> **Direction**
Swap every instance of "Select" for "Choose" throughout the listing below, leaving everything else unchanged, and omit the pictures from your reproduction.

[Dataset entries]
=======
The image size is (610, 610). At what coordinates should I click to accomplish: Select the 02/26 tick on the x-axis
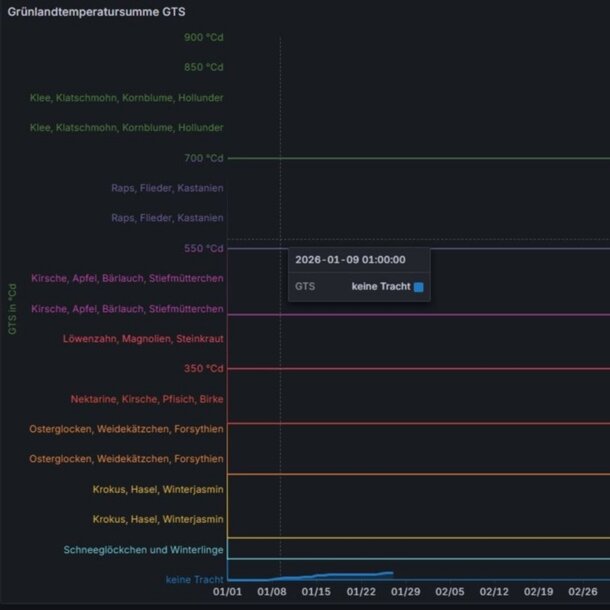coord(582,593)
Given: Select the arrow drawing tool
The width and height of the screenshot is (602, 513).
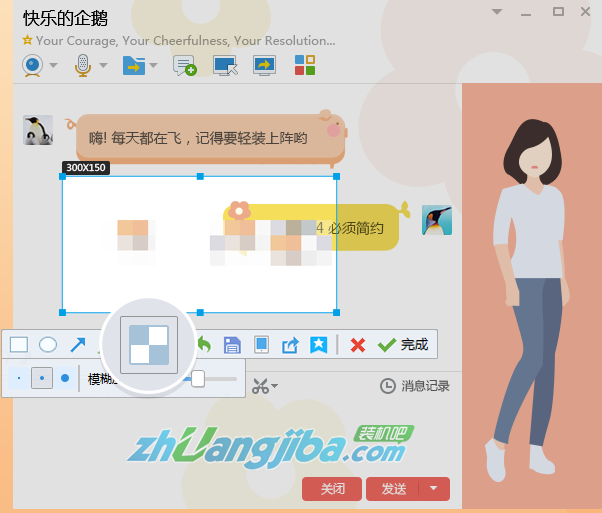Looking at the screenshot, I should click(77, 345).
=======
> **Exercise answer**
The image size is (610, 610). At what coordinates should I click to accomplish: Choose the 02/26 tick on the x-axis
coord(582,593)
Given: Choose the arrow drawing tool
The width and height of the screenshot is (602, 513).
Looking at the screenshot, I should click(77, 345).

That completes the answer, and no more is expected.